You can pretty much DIY anything in research. Sue is right though- you could always go to the source. I can’t be bothered sourcing primary material. I like finding stuff myself- it gives me a sense of confidence (plus I can’t afford those guides, and they lose currency quickly).
On an API note… oh how nice it is to see they’re listing properties alphabetically now. It was harder to find them by postcode- onya API!
kay henry
Last year I bought that report from residex and even that time they had very few area returning 8%+ so isuspect they will be having much of cash flow post code there. But they will tell you how to get 5%+ return. if you check the other rental return reports in the same magazine you can guess all the areas.
Good luck
Cheers
PropertyGuRu
[sultan]Mortgage Consultant
As a property guru, wouldn’t you be able to predict hotspots without the aid of residex or other tools?
hi all
thanks for the help
I did not need the report I was just trying to get a discussion going, but thanks your ideas
glenn“I should be content to look at a mountain for what it is and not as a comment on my life” D. Ignatow
We have recently completed the building of three houses in Westonia for mine workers. It is expected that the mine will come into production and more houses will be built. There is rarely anything available for purchase and rental accomodation is not required at this stage but if a house comes up it might be worth looking at. It is a delightful friendly town that looks after its own problems, has a great swimming pool, sporting activities, school, real country town folk and is only 1/2 hour from Merredin.

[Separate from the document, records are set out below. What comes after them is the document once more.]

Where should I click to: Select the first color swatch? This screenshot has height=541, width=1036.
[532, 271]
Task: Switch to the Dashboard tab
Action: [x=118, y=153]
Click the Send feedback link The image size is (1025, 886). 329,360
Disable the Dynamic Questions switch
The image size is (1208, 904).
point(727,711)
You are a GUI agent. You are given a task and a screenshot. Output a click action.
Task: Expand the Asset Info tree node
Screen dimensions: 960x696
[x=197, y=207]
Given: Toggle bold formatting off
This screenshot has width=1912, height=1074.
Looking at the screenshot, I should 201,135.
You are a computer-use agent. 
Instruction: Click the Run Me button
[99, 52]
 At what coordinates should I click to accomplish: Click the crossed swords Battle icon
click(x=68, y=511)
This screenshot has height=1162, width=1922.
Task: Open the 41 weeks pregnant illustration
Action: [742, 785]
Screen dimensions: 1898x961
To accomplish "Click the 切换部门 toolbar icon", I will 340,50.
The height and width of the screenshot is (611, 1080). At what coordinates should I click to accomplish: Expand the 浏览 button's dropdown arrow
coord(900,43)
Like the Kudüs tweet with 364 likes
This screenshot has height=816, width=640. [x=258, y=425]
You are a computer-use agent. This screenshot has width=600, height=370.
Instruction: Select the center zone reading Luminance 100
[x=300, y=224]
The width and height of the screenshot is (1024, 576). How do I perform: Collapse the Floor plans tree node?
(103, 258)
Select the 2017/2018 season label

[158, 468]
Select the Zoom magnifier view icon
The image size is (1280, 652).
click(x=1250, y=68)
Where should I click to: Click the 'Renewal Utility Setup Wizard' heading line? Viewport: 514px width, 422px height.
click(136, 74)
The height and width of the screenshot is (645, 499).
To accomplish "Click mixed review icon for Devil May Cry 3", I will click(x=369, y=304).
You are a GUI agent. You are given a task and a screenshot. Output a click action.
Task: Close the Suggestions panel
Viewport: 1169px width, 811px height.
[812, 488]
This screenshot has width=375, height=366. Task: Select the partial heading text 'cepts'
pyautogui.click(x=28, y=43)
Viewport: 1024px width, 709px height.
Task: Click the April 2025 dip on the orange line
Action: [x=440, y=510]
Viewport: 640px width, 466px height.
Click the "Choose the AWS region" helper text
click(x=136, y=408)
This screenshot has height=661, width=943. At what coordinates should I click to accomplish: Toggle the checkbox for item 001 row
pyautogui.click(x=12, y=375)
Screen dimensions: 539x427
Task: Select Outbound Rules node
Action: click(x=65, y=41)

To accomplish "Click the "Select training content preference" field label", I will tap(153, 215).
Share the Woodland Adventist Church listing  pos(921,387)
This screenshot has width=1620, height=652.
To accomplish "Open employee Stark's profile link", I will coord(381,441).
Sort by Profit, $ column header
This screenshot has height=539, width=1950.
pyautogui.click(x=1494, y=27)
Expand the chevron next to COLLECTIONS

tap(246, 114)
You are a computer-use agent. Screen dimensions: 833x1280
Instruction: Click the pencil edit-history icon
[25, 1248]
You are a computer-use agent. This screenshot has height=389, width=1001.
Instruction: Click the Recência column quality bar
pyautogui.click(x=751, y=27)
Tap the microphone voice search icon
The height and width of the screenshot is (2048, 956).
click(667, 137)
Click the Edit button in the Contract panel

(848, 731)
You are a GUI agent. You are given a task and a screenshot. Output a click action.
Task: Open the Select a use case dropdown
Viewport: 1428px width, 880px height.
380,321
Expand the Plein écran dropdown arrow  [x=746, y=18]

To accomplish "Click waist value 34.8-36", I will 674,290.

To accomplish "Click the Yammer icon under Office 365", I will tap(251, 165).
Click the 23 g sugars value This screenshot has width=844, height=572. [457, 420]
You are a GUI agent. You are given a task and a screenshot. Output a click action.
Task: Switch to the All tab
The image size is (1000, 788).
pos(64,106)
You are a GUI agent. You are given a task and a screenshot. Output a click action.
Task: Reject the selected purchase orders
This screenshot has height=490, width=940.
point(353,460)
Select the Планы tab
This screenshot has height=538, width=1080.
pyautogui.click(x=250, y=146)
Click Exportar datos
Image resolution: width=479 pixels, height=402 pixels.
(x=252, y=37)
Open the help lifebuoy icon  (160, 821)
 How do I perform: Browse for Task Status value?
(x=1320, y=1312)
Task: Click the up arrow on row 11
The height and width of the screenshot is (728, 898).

If I knew then what I know now……….you know how it goes
Hi all
sorry off the topic a bit, i want to take up Yorkers constant promotion of rosebery as a buy, on the figure i see it the other way its a SELL.
this is why
say you buy a cheap house for $60,000 which rents for $90pw, there are heaps of these deals in Rosebery.
say you put in 20% and finance 80% which is 48K
Interest on the loan at 7% is 3,360
rates (high in tas) management insurance 2,000
But you get 4,500 income if let at 52 weeks a year
That means the home will be costing you $860 a year, plus any repair and maintence. If you want a Negative Geared property don’t buy west coast Tas.